How do I request a search?   I am reasonable flexible with dates.   Thanks.


----------



## teepeeca (May 4, 2010)

*perl*

Have you ASKED for the exchange??? If not, why not???  I'm really not sure what you "exactly" mean.  If you told the exchange company what you want, and when, then they (the exchange company) should be telling you what your chances are for getting the exchange.  What am I missing?

Did you "limit" what you would accept, or the timeframe??  (I.E.---"I will ONLY take the Labor Day week", or "the 4th of July week"?  Or only at specific resorts?

Please give us (TUG members) a little more information, so we "might" be able to give you some advice.

Tony


----------



## rickandcindy23 (May 4, 2010)

HTSE has quite a few Oregon and Washington exchanges available.  I noticed those particular areas last night.  I think they trade inventory back and forth.  Someone correct me if I am wrong on that........


----------



## DeniseM (May 4, 2010)

perl said:


> I have a deposited week that expires at the end of 2010.   I would love to find something in Oregon or Washington (1 bed or more) for sometime between now and end of September.
> 
> How do I request a search?   I am reasonable flexible with dates.   Thanks.




Depending on the exchange company, you have to call, or go online, and request a search.  It is very late to request an exchange for this summer, but you might get something in Sept.


----------



## herindoors911 (May 4, 2010)

Thanks Denise.   I did mention it to a VC when I telephoned quite a few months ago, but guess I wasn't specific enough.

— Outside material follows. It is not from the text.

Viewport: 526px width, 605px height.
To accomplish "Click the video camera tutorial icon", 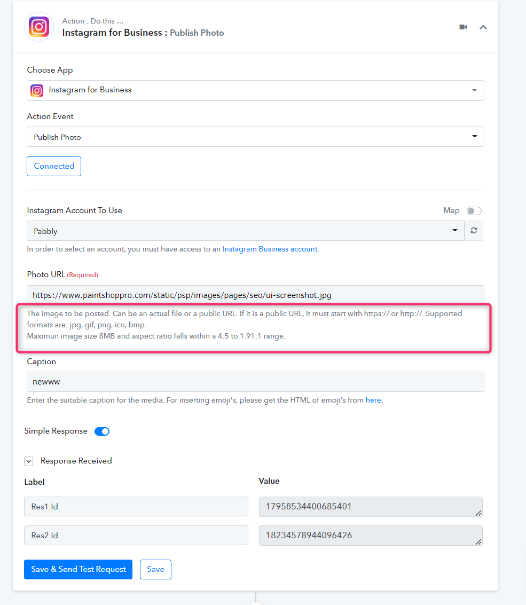I will click(x=463, y=27).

I will telephone again right now.


----------



## herindoors911 (May 6, 2010)

perl said:


> Thanks Denise.   I did mention it to a VC when I telephoned quite a few months ago, but guess I wasn't specific enough.
> 
> I will telephone again right now.



The exchange would be with TPI.  That is where my deposit is.  To be honest, I've never needed to request ahead before!     TPI have always filled my request.    That is what confused me.  Request is now in.


----------